If you feel just like a tourist

in the city you were born

then it’s time to go

There’s a grey-haired man at a college concert. He’s sitting somewhere in the middle of the auditorium, listening to his favorite band. The college students are reserved; don’t stand out. Don’t stand up. Everyone is sitting, listening with their elbows on the rests. They are smiling and nodding their heads in appreciation. They aren’t that kind of audience—the kind that gets really excited about things. They get music. They listen to the lyrics and pick up on cultural references and they know what an oboe looks like. Half the concert passes like this.

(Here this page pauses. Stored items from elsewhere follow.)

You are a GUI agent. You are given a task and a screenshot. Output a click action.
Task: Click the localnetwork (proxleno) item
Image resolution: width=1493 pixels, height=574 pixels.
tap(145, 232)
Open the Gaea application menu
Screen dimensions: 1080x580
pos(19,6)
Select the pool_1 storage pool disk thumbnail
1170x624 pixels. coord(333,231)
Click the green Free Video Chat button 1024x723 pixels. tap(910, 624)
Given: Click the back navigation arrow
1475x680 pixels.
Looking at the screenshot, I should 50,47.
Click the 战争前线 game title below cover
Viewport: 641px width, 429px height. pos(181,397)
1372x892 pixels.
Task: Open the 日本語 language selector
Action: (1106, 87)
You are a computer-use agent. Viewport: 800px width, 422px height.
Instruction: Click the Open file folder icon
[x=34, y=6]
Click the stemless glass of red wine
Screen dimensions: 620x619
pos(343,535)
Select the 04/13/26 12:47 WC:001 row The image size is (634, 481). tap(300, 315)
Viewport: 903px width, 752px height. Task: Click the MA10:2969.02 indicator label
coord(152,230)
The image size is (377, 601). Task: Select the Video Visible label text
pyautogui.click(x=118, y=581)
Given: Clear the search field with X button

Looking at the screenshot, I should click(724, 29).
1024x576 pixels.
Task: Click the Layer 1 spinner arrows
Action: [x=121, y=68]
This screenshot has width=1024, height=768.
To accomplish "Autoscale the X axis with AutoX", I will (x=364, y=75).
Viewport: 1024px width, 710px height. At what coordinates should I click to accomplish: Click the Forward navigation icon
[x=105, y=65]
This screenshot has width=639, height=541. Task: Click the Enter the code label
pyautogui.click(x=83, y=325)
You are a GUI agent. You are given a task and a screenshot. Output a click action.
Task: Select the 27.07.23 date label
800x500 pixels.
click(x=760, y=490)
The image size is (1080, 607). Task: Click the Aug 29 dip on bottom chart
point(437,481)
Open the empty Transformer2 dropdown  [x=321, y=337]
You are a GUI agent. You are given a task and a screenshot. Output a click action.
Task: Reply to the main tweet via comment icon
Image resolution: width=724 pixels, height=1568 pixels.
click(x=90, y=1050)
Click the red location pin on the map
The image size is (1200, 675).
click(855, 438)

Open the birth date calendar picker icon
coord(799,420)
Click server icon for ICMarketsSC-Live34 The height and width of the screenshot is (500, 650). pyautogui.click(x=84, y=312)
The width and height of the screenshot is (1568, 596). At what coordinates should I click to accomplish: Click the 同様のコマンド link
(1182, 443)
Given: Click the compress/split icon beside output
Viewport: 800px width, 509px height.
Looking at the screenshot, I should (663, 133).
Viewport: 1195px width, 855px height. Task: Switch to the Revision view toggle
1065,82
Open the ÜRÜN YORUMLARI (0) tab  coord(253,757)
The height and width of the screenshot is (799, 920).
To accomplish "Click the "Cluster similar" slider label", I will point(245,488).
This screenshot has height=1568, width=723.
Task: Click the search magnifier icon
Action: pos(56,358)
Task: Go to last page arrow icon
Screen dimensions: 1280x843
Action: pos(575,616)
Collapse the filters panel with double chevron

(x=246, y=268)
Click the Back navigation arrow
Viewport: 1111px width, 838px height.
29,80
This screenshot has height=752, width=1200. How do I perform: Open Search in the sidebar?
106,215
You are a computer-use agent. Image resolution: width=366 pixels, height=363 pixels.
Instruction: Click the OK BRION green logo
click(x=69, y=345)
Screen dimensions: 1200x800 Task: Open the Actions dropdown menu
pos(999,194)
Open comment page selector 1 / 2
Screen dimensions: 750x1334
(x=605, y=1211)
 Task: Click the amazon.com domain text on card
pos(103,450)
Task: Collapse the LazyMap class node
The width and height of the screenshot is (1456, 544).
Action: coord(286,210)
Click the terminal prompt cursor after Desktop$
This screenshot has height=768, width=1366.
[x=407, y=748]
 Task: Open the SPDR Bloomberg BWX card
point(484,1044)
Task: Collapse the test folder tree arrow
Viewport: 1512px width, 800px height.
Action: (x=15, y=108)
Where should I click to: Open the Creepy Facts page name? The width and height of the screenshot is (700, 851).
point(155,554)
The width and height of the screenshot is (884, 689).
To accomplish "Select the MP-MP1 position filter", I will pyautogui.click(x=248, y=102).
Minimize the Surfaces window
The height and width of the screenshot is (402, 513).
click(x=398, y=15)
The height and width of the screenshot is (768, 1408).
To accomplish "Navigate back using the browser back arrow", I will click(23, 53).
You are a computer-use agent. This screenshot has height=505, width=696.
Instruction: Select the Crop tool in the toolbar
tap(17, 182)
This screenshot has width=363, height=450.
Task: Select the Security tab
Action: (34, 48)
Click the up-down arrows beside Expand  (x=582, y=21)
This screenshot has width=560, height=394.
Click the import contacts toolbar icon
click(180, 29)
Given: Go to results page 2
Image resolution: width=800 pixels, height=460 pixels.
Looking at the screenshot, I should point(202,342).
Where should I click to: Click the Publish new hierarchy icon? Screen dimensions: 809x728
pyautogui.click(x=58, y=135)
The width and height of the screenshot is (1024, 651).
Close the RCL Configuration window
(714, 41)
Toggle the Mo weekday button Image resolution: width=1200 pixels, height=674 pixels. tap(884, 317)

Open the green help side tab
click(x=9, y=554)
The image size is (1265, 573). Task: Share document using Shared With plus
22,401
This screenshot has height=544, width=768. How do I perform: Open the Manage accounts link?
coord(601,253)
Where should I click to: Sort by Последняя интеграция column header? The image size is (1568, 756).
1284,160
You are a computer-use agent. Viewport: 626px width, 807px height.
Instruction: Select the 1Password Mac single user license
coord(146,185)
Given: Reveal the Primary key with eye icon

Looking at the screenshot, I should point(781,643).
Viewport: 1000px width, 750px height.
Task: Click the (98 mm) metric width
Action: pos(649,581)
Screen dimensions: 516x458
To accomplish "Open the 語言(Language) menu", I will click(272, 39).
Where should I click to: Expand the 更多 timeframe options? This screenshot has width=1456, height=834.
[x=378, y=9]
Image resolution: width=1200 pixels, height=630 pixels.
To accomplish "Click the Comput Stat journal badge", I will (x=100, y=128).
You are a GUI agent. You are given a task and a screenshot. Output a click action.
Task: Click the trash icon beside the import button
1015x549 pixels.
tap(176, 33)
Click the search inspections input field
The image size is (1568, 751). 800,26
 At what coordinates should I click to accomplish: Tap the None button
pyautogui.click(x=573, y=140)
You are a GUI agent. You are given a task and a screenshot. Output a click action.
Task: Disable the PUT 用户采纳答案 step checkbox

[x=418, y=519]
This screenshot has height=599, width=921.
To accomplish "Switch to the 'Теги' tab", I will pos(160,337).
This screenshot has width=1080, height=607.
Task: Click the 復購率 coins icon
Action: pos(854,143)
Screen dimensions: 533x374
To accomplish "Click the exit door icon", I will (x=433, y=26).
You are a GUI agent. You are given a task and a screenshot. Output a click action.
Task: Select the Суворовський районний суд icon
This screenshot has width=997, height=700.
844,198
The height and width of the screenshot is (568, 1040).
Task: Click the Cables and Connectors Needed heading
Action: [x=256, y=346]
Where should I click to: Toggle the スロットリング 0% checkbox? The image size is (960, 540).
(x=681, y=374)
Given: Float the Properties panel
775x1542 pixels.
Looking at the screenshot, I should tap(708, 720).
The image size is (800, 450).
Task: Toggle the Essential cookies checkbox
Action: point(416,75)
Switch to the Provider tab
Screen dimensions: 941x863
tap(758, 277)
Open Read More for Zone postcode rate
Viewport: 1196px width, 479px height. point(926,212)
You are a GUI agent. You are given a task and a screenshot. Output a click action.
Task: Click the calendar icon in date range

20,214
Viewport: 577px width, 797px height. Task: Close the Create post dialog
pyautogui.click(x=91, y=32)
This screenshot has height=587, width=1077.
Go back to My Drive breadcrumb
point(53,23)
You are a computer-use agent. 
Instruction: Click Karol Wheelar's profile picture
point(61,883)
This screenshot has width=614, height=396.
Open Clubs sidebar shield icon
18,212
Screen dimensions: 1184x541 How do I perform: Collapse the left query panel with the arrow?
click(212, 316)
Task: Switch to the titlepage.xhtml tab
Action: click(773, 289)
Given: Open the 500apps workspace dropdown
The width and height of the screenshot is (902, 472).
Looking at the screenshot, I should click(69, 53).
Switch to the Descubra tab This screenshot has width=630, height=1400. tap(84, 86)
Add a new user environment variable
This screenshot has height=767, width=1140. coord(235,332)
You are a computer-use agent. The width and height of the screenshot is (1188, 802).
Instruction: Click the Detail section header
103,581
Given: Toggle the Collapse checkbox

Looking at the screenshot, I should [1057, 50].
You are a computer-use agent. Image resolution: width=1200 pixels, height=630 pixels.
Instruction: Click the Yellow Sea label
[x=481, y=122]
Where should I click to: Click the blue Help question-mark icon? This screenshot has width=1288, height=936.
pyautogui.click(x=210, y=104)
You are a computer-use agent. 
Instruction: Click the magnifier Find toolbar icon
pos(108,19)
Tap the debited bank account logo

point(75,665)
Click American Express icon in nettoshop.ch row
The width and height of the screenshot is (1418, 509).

A song ends, applause begins, applause ends, a moment of silence while the band gets ready. No one wants to talk too loudly, because the band might hear them. Quiet.

 

Then the drummer kicks:

BOOM DOO-KA

BOOM DOO KA-KA

BOOM DOO-KA

BOOM DOO KA-KA

 

Finally, the grey-haired man thinks, my favorite song! Maybe he whispers to his wife, “I’m going up there.” Maybe he’s not married. Maybe he’s there with friends. Maybe he’s there with his daughter who is about to be mortified by her father. Maybe he’s alone. Maybe it’s complicated. He doesn’t care that everyone is sitting: he’s had enough. He stands up with dad-courage—that courage that isn’t afraid of what the kids these days think. He lets out one head nod, and then says screw it. He jogs to the front where the students should be going nuts, and he stands there alone, going nuts, punching the air to death with his fist.

 

This fire grows higher

This fire grows higher

 

BOOM DOO-KA

BOOM DOO-KA-KA

BOOM DOO-KA

BOOM DOO-KA-KA

 

I’m watching him with admiration, jealous of his bravery. That guy is alone. Everyone is sitting, and everyone is supposed to be watching the band, but we’re watching him because he’s having fun. I would have gone up there too, but… What if I’m up here alone with him? What if people look at me? What if no one follows me? What will they think?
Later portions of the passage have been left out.